* **Written task**
Reproduce each line of the data below verbatim.

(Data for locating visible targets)
= = =
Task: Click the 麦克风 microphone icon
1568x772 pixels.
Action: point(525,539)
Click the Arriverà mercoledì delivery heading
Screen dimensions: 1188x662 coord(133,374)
= = =
* **Complete output**
Task: Click the 麦克风 microphone icon
1568x772 pixels.
Action: point(525,539)
Click the Arriverà mercoledì delivery heading
Screen dimensions: 1188x662 coord(133,374)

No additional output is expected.